Professor Hartley said OSA also usually led to central obesity, cardio-vascular disease, hypertension, stroke, depression, reduced mental ability and increased risk of car crashes from micro-sleeping.
”Countless studies have shown that attention deficit hyperactivity disorder (ADHD) and ADD symptoms are indistinguishable from symptoms of sleep disordered breathing in children,’ Professor Hartley will advise.
‘These can include lack of concentration, memory loss, bed wetting, as well as the usual ADD or ADHD symptoms. They often have enlarged tonsils and adenoids. Often these children have symptoms that mimic accommodative vergence deficits due to their poor attention when reading because they are so tired.

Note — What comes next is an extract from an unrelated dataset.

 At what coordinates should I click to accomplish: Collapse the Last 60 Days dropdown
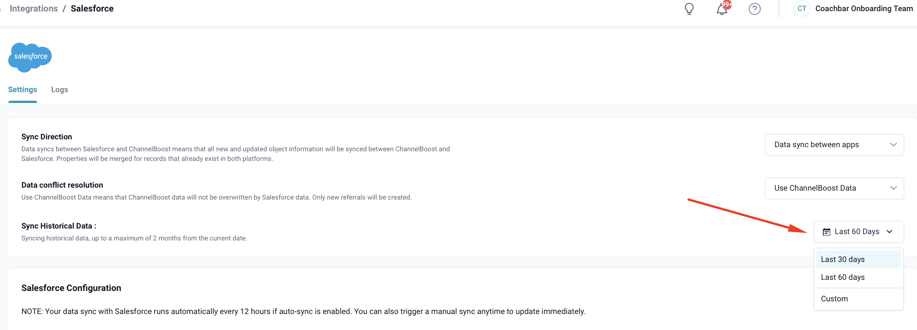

‘These children should be referred to their GP for further sleep study investigations because the first thing in children with ADHD symptoms should be to rule out sleep disordered breathing.’
Professor Hartley practises as an optometrist, locums as a GP, lectures final year University of Melbourne optometry students on the integration between optometry and medicine, and conducts research at Townsville Hospital and the University of the Sunshine Coast.

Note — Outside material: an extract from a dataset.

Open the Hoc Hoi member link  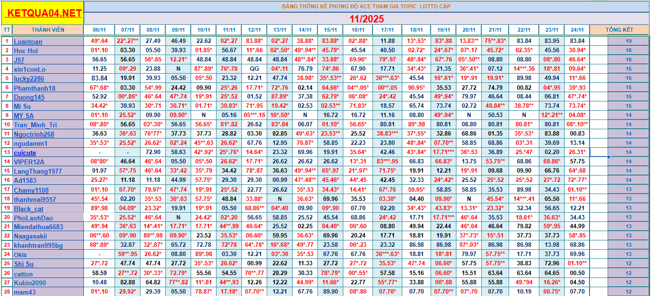[26, 51]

Diabetic retinopathy tips and other topics
Professor Hartley’s other presentation at NQV will reveal top diagnostic tips for diabetic retinopathy. Joint presentations with neonatologist Associate Professor Yoga Kandasamy will discuss surprise findings on retinal blood vessels in their study of full-term low birth weight babies. They will also discuss a controversial treatment for premature babies in Australia with retinopathy of prematurity.

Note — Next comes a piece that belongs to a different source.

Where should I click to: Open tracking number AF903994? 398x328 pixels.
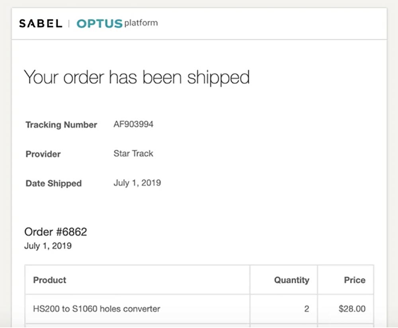(x=133, y=124)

Topics from other speakers include evidence-based treatment for meibomian gland dysfunction, working-up and managing patients with headaches, avoiding pitfalls when managing retinal disease, what not to miss and how to avoid litigation in anterior eye disease, tips for reading retinal OCTs, essential fatty acids for vision, and acute paediatric eye conditions and ophthalmology developments.
Venue of the NQV dinner
NQV 2017 at the Hilton Cairns features a two-day clinical program incorporating lecture topics to suit all types of practice, and delivering more than 42 CPD points.
Features include dinner and drinks at AJ Hackett Cairns under the canopy in the North Queensland tropics, return coach transfers and an option to ride the world’s fastest Minjin Jungle Swing through the rainforest canopy.
‘The conference is during the school holidays for some states so make it an extended family break and bring the kids,’ Optometry Queensland/Northern Territory CEO Cathryn Baker said. ‘Cairns is the perfect location for school holiday fun, offering adventurous family outings to the Great Barrier Reef, the Daintree Rainforest or day trips to local sites.’